PROMPT 1: In the passage below on Polish women seeking prenatal care in the Czech Republic, what share of the price of private Polish gynecologists does Patrycja estimate she paid?
PROMPT 2: List every item that, according to Ałła Majewska in the passage below on Polish women seeking prenatal care in the Czech Republic, is always in the back of Ukrainian refugees' minds.

━━━ SELECTED PASSAGE ━━━

Its not just Ukrainian women 

Concerns about costs, women’s rights to choose during pregnancy, and the quality of medical care have also caused a growing number of Polish women looking for prenatal care to cross into the Czech Republic.

Patrycja is one of them. While she gave birth in a Polish hospital, all of her OB-GYN visits took place abroad — her pregnancy had never even been registered in Poland.

“We know what the attitude of the authorities towards pregnant women in Poland is”, Patrycja told Gazeta Wyborcza,“I read stories of women who miscarried and were later harassed, treated as child killers. I was afraid of our doctors.”

After researching gynecologists in the Czech Republic, Patrycja found testimonies from Polish patients, who had spent their pregnancies crossing the border for medical visits. “I read that they perform prenatal tests very reliably there, and that, in the event of a fetal defect, it is up to the woman to decide what to do with the pregnancy”.

Aside from far fewer restrictions on abortions, Patrycja remembers longer, more thorough medical visits and shorter wait times. And apart from regular visits at a doctor’s office close to the Polish border, she also was referred for specialized testing to Ostrava. Even with these added costs, she admits that she paid less in the Czech Republic than she would have for private medical visits in Poland. She estimates having paid about a third of the price of private Polish gynecologists.

Polish women have also been crossing the border for in-vitro fertilization procedures, and others still have been specifically failing to register their pregnancies in Poland — mostly out of fear of potential legal or social consequences as a result of fetal deformities or miscarriages. Unlike in Poland, where all pregnancies are registered into the medical system, the Czech Republic does not report this information, which makes some Polish women feel a lot more comfortable about their medical security and family planning.

The fears of discrimination — even around uncontrollable phenomena such as miscarriage — have been arguably amplified by recent events covered in the Polish media. Last week, a 41-year old woman known only as “Ola” told Wysokie Obcasy that after miscarrying, police showed up to her home, even going so far as to search her wastewater systems for signs of the fetus.

What next? 

Is there something that can be done to help make the Polish healthcare system more accessible to Ukrainians?

In Karauda's opinion, the introduction of translators who could work with several hospitals over the phone would be useful. The same situation should apply to psychological help. Even though over a year has passed since the outbreak of the war, psychologists are still a much-needed resource for refugees.

“Translators and translators should be appropriately compensated for their services, because it is hard work that requires motivation, and since it is something that is much-needed, and if it's really true that our economy is functioning perfectly as we hear so often in this country, then maybe there is enough funding for this to occur?” he said.

In the back of their minds, there is always the war, the ruined home.

Ałła Majewska instead believes that rather than promoting translators, it would be better if Poland were to accept more doctors and nurses from Ukraine. However, she is still satisfied that both Poland and its health system have at least tried to support Ukrainian refugees.

Despite the difficulties, "There is so much that has been done for us," she said. In her view, the problem lies elsewhere. “Ukrainians didn’t arrive in Poland in order to seek medical care. They came here to protect their children from the war. They live in constant stress. Many of them have experienced trauma," she said. “They are alone, so they have to take care of everything themselves. And in the back of their minds, there is always the war, the ruined home, the old and ailing parents and the husband who is fighting on the front. Her own self and her health problems are often the least of her concerns."

━━━ SUPPLIED INFORMATION ━━━

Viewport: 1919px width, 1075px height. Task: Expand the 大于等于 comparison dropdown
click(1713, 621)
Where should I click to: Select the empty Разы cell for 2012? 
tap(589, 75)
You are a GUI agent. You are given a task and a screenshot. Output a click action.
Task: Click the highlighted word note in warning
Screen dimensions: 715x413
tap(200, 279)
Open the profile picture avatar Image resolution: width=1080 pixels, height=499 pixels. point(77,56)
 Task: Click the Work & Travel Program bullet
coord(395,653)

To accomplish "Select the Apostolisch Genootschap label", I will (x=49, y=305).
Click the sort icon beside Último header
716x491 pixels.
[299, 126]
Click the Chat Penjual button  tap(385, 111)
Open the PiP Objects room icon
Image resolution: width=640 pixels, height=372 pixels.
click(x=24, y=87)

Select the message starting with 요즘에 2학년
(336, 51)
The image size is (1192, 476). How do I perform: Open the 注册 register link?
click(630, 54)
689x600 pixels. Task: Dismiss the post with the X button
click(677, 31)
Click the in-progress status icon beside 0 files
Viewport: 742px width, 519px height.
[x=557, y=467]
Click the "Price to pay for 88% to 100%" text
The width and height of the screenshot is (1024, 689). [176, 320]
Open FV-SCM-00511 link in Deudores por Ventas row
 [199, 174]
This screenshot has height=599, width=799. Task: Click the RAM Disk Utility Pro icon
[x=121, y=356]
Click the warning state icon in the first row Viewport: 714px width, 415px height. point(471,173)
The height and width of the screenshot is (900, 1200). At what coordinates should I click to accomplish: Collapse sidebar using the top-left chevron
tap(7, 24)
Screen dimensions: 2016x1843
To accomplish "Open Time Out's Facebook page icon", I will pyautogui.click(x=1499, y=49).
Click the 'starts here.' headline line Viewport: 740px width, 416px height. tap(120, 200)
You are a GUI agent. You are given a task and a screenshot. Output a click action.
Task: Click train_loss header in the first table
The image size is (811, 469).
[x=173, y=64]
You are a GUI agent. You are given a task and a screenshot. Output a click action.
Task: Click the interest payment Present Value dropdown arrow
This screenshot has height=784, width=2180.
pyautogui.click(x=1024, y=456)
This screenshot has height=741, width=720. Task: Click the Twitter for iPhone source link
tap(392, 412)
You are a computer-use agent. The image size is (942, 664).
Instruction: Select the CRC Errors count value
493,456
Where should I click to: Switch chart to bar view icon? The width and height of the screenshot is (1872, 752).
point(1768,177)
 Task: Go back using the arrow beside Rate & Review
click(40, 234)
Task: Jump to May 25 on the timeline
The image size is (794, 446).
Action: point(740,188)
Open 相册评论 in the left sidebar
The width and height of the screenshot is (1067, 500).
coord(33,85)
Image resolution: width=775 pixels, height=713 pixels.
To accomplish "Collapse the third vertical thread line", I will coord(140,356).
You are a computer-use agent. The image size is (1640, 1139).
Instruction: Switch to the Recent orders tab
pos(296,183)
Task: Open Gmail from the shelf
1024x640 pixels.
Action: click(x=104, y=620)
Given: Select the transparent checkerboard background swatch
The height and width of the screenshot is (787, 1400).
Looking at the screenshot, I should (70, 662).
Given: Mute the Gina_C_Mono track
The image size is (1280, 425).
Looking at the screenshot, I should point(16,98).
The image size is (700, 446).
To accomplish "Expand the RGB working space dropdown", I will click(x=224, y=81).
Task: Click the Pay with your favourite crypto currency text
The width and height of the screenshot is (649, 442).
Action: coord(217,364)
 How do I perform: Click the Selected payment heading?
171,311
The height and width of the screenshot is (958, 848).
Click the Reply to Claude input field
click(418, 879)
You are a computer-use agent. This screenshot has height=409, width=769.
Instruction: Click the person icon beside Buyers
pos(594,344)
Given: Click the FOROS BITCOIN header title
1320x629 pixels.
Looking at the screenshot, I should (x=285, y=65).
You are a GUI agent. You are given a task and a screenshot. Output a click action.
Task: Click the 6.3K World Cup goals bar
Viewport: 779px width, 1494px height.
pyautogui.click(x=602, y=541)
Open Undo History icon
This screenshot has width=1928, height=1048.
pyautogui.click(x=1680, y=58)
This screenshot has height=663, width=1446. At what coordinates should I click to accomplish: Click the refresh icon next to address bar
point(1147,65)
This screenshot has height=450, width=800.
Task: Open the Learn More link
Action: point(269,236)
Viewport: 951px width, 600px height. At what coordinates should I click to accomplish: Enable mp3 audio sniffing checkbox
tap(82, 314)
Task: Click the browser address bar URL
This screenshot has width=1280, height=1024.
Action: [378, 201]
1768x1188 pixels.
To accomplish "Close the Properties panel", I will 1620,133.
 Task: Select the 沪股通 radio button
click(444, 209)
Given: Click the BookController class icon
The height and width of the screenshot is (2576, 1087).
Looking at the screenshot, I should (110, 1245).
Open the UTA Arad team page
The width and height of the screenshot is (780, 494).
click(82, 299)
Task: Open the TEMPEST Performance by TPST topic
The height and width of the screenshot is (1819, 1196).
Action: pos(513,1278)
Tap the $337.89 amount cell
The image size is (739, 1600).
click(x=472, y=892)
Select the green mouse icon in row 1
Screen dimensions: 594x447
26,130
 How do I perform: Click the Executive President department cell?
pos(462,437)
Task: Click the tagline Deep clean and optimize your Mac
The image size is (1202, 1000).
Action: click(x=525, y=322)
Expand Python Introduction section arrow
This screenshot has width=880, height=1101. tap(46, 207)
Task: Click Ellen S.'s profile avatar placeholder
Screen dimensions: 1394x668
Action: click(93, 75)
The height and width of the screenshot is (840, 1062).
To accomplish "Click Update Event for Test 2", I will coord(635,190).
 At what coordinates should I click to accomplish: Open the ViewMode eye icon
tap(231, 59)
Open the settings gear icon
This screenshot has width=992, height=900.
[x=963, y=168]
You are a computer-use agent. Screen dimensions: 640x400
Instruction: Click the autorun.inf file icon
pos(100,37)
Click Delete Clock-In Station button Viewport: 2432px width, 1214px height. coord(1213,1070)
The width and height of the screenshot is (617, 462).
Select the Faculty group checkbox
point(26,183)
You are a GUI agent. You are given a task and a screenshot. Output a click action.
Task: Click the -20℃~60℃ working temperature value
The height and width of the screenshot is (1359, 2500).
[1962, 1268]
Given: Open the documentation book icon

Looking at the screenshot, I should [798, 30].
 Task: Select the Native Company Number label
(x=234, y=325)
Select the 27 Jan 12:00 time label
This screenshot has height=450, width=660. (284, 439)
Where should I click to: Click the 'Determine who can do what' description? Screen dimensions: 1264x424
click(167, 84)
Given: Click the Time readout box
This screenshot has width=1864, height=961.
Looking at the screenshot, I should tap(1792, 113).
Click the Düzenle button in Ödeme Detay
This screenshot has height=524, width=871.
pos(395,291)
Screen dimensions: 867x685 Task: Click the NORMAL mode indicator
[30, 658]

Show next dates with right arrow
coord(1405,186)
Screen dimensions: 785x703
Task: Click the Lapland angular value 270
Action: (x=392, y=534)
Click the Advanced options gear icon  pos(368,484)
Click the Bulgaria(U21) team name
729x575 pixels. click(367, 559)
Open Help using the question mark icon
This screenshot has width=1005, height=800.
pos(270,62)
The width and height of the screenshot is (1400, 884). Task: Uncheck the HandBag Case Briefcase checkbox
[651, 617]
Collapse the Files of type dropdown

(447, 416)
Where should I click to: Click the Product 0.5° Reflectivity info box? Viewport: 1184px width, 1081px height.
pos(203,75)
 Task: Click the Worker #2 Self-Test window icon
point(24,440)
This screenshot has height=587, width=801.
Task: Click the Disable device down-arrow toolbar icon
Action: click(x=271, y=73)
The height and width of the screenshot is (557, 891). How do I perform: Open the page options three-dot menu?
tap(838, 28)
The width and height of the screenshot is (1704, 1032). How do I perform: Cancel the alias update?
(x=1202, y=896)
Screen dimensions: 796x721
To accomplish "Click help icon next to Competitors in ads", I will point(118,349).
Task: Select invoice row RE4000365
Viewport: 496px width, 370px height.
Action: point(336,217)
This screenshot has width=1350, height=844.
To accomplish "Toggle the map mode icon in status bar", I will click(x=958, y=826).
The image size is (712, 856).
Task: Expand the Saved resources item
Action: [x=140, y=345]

━━━

WRITTEN SOLUTION 1: About a third of the price.

WRITTEN SOLUTION 2:
- The war
- The ruined home
- The old and ailing parents
- The husband who is fighting on the front